In 2001 when I wrote the First Edition Blue Book of Airguns (see, there is an analogy after all), back then we were treading on the periphery of the future of air pistols. I had used two words to describe the new models appearing in this first edition, “Authenticity” and “Performance” and everyone from Anschutz and Beretta to Daisy and Walther had something new for the dawning 21st century. At the top of my list in that book were Umarex models built in cooperation with Beretta and Walther, the 92FS and CP99 pellet pistols, which exuded authenticity and performance for the time, since blowback action models were all but non-existent, except for the then impressive (in concept) Walther PPK/S, an anemic but fun little pistol to shoot, because of the moving slide and some tangible sensation of recoil like a real handgun.

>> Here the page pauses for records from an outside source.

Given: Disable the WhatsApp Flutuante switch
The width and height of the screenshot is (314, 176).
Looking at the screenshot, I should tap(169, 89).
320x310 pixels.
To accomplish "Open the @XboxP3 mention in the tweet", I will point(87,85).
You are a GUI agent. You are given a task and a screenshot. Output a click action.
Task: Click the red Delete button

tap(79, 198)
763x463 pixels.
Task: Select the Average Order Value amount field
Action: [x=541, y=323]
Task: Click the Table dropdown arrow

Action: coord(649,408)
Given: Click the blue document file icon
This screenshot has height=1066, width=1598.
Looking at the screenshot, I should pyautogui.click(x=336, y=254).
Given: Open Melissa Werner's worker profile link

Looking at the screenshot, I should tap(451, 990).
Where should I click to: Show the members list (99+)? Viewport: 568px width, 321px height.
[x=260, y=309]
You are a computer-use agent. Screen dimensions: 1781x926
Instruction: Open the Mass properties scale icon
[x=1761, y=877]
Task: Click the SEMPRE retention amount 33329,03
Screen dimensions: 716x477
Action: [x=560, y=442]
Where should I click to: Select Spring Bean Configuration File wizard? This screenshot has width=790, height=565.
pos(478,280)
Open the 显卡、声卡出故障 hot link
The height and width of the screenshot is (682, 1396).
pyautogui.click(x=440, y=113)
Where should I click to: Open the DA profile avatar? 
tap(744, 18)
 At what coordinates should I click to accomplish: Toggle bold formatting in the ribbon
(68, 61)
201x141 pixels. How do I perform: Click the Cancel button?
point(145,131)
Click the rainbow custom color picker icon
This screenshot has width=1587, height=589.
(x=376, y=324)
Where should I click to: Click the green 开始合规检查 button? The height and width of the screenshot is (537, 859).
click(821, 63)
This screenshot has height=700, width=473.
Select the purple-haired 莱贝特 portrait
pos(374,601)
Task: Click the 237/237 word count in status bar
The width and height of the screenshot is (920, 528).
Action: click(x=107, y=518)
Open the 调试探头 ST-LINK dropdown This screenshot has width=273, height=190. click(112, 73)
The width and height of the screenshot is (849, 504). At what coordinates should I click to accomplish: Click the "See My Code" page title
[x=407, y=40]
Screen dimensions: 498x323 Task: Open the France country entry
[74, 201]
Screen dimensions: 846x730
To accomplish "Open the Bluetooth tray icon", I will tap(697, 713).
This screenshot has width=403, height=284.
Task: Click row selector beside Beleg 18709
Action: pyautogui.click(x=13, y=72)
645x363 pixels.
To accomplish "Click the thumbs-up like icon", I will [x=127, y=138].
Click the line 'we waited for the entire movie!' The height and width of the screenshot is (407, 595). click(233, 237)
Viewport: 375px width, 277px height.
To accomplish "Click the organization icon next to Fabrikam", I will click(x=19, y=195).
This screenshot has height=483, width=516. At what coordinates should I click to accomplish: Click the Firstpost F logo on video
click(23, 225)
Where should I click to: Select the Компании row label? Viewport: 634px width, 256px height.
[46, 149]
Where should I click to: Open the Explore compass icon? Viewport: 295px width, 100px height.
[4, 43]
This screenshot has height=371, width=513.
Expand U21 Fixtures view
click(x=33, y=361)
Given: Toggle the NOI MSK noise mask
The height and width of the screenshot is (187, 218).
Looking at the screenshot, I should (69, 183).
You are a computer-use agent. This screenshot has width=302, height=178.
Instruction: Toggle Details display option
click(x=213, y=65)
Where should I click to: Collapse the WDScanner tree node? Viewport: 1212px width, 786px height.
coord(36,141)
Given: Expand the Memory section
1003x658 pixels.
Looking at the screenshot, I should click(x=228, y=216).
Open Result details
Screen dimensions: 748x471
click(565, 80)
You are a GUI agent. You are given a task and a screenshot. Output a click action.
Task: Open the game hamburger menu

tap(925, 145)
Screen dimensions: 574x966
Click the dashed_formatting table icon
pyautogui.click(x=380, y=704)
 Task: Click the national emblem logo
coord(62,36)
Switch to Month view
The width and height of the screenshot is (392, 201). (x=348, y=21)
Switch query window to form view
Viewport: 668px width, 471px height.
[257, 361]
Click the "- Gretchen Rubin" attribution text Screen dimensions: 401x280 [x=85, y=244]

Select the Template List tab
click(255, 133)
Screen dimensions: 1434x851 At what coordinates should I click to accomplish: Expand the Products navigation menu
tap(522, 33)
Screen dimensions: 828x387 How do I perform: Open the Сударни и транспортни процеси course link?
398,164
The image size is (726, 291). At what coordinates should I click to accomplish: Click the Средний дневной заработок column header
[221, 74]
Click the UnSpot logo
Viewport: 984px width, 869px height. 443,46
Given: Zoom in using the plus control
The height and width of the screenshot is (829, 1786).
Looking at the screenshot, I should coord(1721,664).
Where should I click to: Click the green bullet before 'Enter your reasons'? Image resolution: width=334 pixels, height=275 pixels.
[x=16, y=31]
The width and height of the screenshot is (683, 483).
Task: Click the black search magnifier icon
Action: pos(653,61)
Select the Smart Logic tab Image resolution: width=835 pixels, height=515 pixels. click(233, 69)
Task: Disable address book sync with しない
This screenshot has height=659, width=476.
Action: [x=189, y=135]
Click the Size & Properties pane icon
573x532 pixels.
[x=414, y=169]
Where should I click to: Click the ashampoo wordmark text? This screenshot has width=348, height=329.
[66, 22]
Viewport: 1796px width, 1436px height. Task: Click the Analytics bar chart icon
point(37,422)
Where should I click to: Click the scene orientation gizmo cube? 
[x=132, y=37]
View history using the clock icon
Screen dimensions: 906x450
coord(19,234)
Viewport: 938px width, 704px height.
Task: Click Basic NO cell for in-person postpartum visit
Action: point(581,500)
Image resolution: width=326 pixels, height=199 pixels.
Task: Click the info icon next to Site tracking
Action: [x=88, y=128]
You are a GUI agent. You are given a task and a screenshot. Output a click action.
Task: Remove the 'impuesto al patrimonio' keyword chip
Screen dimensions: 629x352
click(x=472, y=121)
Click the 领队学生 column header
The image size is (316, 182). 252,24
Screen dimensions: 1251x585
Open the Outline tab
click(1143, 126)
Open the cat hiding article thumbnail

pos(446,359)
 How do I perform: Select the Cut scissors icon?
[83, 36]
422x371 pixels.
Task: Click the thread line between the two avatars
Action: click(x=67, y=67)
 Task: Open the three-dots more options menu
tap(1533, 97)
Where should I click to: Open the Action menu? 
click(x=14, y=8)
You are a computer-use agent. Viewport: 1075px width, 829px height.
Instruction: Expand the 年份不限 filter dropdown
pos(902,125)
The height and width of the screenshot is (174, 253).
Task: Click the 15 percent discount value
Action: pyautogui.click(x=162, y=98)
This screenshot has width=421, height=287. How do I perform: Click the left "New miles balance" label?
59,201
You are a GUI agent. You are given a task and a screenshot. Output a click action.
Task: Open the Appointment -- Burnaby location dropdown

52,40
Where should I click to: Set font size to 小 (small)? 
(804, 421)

But the important guns of that new decade were not blowback actions, they were the Beretta and Walther pellet models, and no other proof need be offered today, than that these guns are still being manufactured 20 years later.
By 2010 (coincidentally, the year of Arthur C. Clarke’s Odyssey Two) the world of air pistols was advancing faster than Star Trek sequels and the very world of air pistols was about to change as new blowback action designs were being developed. I was fortunate to test the first of this new era of authentic blowback action pistols in Germany the summer before the Umarex Colt Commander was introduced. In 2014, the Combat Commander was the most realistic, mainstream brand name CO2 air pistol on the market (and it had coincided with .22 LR versions also manufactured for Colt by Umarex) putting the venerable Model 1911 center stage in two markets, entry-level .22 LR pistols and blowback action CO2 pistols. It was the CO2 pistols, however, that would capture an emerging audience of airgun enthusiasts who had grown up in the era of the 1911’s emergence as the most famous semi-auto pistol of an entire generation – postwar Baby boomers. I would have to say that a majority of Airgun Experience readers fall into that category of kids who grew up in the 1950s and 1960s, and by the time the Umarex Colt Commander had been introduced, were well-familiarized with the real thing, either through first hand experience, or through the voyeuristic experiences of television and film. Air pistols built to duplicate their centerfire counterparts would become the touchstones to our youth, whether we had handled the real guns or not. And that is where the past decade of air pistol design and technology has finally taken us; back to our own futures.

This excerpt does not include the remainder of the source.